_Text excerpt_:
..............................
This Faculty Early Career Development (CAREER) project will focus on creating new methods to model, estimate, and control the movement of legged robots for enabling stable locomotion on dynamic rigid surfaces (DRS) (i.e., surfaces that move and do not deform). While today’s legged robot systems have demonstrated remarkable capabilities in traversing stationary surfaces (e.g., stairs, sand, and grass), legged locomotion on DRS (e.g., ships, aircraft, and trains) is a new robot functionality that has not been addressed. This new functionality will empower legged robots to negotiate complex, dynamic human environments (that are prohibitively challenging for wheeled or tracked robots) to allow them to aid in numerous critical high-risk applications, such as shipboard firefighting and fire suppression and cleaning/disinfection of public transportation vehicles to contain the spread of infectious diseases. Enabling such functionality demands reliable robot estimation and control, which are substantially challenging due to the high complexity of the associated robot behaviors that are hybrid (involving continuous leg-swinging motions and discrete foot-landing events) and subject to the time-varying DRS movement. The CAREER research program seeks to solve these fundamental problems and lay a foundation for the development of next-generation legged robot systems capable of autonomous navigation on nonstationary surfaces. The CAREER education program will enhance the robotics curriculum at the University of Massachusetts Lowell while engaging diverse groups, including underrepresented undergraduate and graduate students, K-12 students, and the general public, in robotics education and research.
The research goal of the project is to draw upon dynamic modeling, state estimation, feedback control, and theory of hybrid systems to advance the control theory of legged robots in order to realize provably stable legged locomotion on a DRS. To achieve the research goal, four main objectives will be pursued: (i) formulation of a physics-based model that captures the hybrid, time-varying robot dynamics associated with legged locomotion on a DRS; (ii) creation of new methods of designing state estimators that achieve real-time state estimation with convergence guarantees by provably expanding an invariant filtering methodology from continuous systems to hybrid dynamical systems that include legged robots moving on a DRS; (iii) derivation of a Lyapunov-based controller design methodology to produce stable locomotion on a DRS by handling the hybrid, time-varying robot dynamics under uncertainties that reside in both continuous phases and discrete events; and (iv) integration of the modeling, state estimation, and controller design into a model-based framework that provably sustains legged locomotion on a DRS. The project will support the PI to solve major robotics challenges beyond the capabilities of the state of the art, and help establish a long-term career in robotics and control.
This project is supported by the cross-directorate Foundational Research in Robotics program, jointly managed and funded by the Directorates for Engineering (ENG) and Computer and Information Science and Engineering (CISE).
This award reflects NSF's statutory mission and has been deemed worthy of support through evaluation using the Foundation's intellectual merit and broader impacts review criteria.
..............................
_Material shown_:
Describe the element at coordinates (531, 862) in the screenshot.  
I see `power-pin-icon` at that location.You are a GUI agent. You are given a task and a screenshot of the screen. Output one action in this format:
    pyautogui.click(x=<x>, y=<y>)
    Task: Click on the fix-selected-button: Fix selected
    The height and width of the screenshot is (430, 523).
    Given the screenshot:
..............................
_What is being asked_: In the award abstract, write out the passage again, starting at the words "This project is" and ending after "and Engineering (CISE).", and substitute "collaboratively" for "jointly". The records are not needed for anything here.

_Answer space_:
This project is supported by the cross-directorate Foundational Research in Robotics program, collaboratively managed and funded by the Directorates for Engineering (ENG) and Computer and Information Science and Engineering (CISE).